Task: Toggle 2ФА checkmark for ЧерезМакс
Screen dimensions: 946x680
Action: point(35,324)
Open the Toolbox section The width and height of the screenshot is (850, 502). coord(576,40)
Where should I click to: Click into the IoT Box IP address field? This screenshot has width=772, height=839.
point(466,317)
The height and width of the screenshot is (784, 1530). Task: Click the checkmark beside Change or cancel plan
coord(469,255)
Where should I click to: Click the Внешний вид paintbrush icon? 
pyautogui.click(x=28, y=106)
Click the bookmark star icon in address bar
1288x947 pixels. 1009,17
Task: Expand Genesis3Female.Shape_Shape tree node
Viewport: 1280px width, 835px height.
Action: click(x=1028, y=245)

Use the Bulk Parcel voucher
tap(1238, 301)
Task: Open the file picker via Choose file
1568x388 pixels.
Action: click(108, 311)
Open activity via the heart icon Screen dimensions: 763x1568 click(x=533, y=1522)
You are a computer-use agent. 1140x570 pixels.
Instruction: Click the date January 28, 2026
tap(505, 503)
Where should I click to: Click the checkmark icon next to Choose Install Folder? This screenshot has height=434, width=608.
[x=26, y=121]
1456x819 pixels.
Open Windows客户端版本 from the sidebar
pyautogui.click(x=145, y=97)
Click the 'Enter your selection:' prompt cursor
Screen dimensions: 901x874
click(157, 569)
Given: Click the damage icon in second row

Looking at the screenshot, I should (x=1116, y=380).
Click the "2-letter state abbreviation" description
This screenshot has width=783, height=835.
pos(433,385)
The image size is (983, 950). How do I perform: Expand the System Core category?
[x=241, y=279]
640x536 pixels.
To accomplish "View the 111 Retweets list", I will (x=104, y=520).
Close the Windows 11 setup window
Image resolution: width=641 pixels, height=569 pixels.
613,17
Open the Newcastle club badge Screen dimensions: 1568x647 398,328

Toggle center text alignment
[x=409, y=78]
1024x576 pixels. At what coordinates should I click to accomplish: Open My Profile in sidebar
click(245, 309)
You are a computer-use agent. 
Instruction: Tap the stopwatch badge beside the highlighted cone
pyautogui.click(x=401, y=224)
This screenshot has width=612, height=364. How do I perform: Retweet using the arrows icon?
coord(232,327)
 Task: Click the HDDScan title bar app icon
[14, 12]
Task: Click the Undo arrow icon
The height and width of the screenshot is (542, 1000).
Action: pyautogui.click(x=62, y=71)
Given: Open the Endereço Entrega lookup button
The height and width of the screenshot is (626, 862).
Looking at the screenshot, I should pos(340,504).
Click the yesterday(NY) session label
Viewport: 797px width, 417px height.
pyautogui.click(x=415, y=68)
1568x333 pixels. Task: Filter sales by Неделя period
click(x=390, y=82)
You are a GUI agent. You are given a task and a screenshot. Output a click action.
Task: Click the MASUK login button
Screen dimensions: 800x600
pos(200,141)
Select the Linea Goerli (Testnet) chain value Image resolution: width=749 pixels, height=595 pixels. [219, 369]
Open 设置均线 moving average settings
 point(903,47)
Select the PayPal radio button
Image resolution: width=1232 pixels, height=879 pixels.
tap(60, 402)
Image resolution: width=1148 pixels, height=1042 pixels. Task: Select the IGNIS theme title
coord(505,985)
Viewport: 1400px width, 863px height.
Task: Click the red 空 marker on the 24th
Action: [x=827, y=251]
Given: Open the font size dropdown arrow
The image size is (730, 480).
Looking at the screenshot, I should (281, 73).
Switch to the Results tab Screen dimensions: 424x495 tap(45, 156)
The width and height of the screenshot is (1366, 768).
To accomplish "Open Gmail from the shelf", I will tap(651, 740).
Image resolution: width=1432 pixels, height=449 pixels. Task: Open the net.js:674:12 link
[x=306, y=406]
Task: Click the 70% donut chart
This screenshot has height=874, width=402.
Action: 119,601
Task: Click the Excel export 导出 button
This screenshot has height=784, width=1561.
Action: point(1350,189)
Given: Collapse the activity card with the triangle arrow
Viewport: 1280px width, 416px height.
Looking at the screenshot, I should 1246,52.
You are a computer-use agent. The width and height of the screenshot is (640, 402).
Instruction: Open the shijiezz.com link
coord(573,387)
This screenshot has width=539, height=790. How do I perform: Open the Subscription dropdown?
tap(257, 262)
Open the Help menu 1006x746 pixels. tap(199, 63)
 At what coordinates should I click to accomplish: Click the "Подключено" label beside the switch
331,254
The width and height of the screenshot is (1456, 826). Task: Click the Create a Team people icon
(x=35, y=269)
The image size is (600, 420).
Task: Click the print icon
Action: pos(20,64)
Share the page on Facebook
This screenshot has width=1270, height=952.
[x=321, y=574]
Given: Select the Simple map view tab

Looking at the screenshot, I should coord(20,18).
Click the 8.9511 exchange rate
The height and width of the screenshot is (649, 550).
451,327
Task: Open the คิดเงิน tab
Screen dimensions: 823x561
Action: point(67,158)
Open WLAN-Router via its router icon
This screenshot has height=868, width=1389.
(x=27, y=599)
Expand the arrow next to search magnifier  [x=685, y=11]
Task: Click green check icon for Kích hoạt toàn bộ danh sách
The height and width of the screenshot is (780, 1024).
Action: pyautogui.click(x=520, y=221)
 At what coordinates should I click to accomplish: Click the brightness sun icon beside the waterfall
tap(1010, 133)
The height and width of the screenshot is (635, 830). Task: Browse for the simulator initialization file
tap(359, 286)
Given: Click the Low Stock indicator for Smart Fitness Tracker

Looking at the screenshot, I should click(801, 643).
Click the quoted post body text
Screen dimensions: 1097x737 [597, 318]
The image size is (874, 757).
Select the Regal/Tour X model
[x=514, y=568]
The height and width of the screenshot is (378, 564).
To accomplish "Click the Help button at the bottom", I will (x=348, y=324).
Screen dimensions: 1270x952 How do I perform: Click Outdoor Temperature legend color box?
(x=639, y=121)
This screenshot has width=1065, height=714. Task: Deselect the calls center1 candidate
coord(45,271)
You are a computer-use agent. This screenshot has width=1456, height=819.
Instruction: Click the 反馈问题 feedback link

────────────────────

● Exercise aim
The full set of entries above should be given again exactly.

● Response to the task
Task: Toggle 2ФА checkmark for ЧерезМакс
Screen dimensions: 946x680
Action: point(35,324)
Open the Toolbox section The width and height of the screenshot is (850, 502). coord(576,40)
Where should I click to: Click into the IoT Box IP address field? This screenshot has width=772, height=839.
point(466,317)
The height and width of the screenshot is (784, 1530). Task: Click the checkmark beside Change or cancel plan
coord(469,255)
Where should I click to: Click the Внешний вид paintbrush icon? 
pyautogui.click(x=28, y=106)
Click the bookmark star icon in address bar
1288x947 pixels. 1009,17
Task: Expand Genesis3Female.Shape_Shape tree node
Viewport: 1280px width, 835px height.
Action: click(x=1028, y=245)

Use the Bulk Parcel voucher
tap(1238, 301)
Task: Open the file picker via Choose file
1568x388 pixels.
Action: click(108, 311)
Open activity via the heart icon Screen dimensions: 763x1568 click(x=533, y=1522)
You are a computer-use agent. 1140x570 pixels.
Instruction: Click the date January 28, 2026
tap(505, 503)
Where should I click to: Click the checkmark icon next to Choose Install Folder? This screenshot has height=434, width=608.
[x=26, y=121]
1456x819 pixels.
Open Windows客户端版本 from the sidebar
pyautogui.click(x=145, y=97)
Click the 'Enter your selection:' prompt cursor
Screen dimensions: 901x874
click(157, 569)
Given: Click the damage icon in second row

Looking at the screenshot, I should (x=1116, y=380).
Click the "2-letter state abbreviation" description
This screenshot has width=783, height=835.
pos(433,385)
The image size is (983, 950). How do I perform: Expand the System Core category?
[x=241, y=279]
640x536 pixels.
To accomplish "View the 111 Retweets list", I will (x=104, y=520).
Close the Windows 11 setup window
Image resolution: width=641 pixels, height=569 pixels.
613,17
Open the Newcastle club badge Screen dimensions: 1568x647 398,328

Toggle center text alignment
[x=409, y=78]
1024x576 pixels. At what coordinates should I click to accomplish: Open My Profile in sidebar
click(245, 309)
You are a computer-use agent. 
Instruction: Tap the stopwatch badge beside the highlighted cone
pyautogui.click(x=401, y=224)
This screenshot has width=612, height=364. How do I perform: Retweet using the arrows icon?
coord(232,327)
 Task: Click the HDDScan title bar app icon
[14, 12]
Task: Click the Undo arrow icon
The height and width of the screenshot is (542, 1000).
Action: pyautogui.click(x=62, y=71)
Given: Open the Endereço Entrega lookup button
The height and width of the screenshot is (626, 862).
Looking at the screenshot, I should pos(340,504).
Click the yesterday(NY) session label
Viewport: 797px width, 417px height.
pyautogui.click(x=415, y=68)
1568x333 pixels. Task: Filter sales by Неделя period
click(x=390, y=82)
You are a GUI agent. You are given a task and a screenshot. Output a click action.
Task: Click the MASUK login button
Screen dimensions: 800x600
pos(200,141)
Select the Linea Goerli (Testnet) chain value Image resolution: width=749 pixels, height=595 pixels. [219, 369]
Open 设置均线 moving average settings
 point(903,47)
Select the PayPal radio button
Image resolution: width=1232 pixels, height=879 pixels.
tap(60, 402)
Image resolution: width=1148 pixels, height=1042 pixels. Task: Select the IGNIS theme title
coord(505,985)
Viewport: 1400px width, 863px height.
Task: Click the red 空 marker on the 24th
Action: [x=827, y=251]
Given: Open the font size dropdown arrow
The image size is (730, 480).
Looking at the screenshot, I should (281, 73).
Switch to the Results tab Screen dimensions: 424x495 tap(45, 156)
The width and height of the screenshot is (1366, 768).
To accomplish "Open Gmail from the shelf", I will tap(651, 740).
Image resolution: width=1432 pixels, height=449 pixels. Task: Open the net.js:674:12 link
[x=306, y=406]
Task: Click the 70% donut chart
This screenshot has height=874, width=402.
Action: 119,601
Task: Click the Excel export 导出 button
This screenshot has height=784, width=1561.
Action: point(1350,189)
Given: Collapse the activity card with the triangle arrow
Viewport: 1280px width, 416px height.
Looking at the screenshot, I should 1246,52.
You are a computer-use agent. The width and height of the screenshot is (640, 402).
Instruction: Open the shijiezz.com link
coord(573,387)
This screenshot has width=539, height=790. How do I perform: Open the Subscription dropdown?
tap(257, 262)
Open the Help menu 1006x746 pixels. tap(199, 63)
 At what coordinates should I click to accomplish: Click the "Подключено" label beside the switch
331,254
The width and height of the screenshot is (1456, 826). Task: Click the Create a Team people icon
(x=35, y=269)
The image size is (600, 420).
Task: Click the print icon
Action: pos(20,64)
Share the page on Facebook
This screenshot has width=1270, height=952.
[x=321, y=574]
Given: Select the Simple map view tab

Looking at the screenshot, I should coord(20,18).
Click the 8.9511 exchange rate
The height and width of the screenshot is (649, 550).
451,327
Task: Open the คิดเงิน tab
Screen dimensions: 823x561
Action: point(67,158)
Open WLAN-Router via its router icon
This screenshot has height=868, width=1389.
(x=27, y=599)
Expand the arrow next to search magnifier  [x=685, y=11]
Task: Click green check icon for Kích hoạt toàn bộ danh sách
The height and width of the screenshot is (780, 1024).
Action: pyautogui.click(x=520, y=221)
 At what coordinates should I click to accomplish: Click the brightness sun icon beside the waterfall
tap(1010, 133)
The height and width of the screenshot is (635, 830). Task: Browse for the simulator initialization file
tap(359, 286)
Given: Click the Low Stock indicator for Smart Fitness Tracker

Looking at the screenshot, I should click(801, 643).
Click the quoted post body text
Screen dimensions: 1097x737 [597, 318]
The image size is (874, 757).
Select the Regal/Tour X model
[x=514, y=568]
The height and width of the screenshot is (378, 564).
To accomplish "Click the Help button at the bottom", I will (x=348, y=324).
Screen dimensions: 1270x952 How do I perform: Click Outdoor Temperature legend color box?
(x=639, y=121)
This screenshot has width=1065, height=714. Task: Deselect the calls center1 candidate
coord(45,271)
You are a computer-use agent. This screenshot has width=1456, height=819.
Instruction: Click the 反馈问题 feedback link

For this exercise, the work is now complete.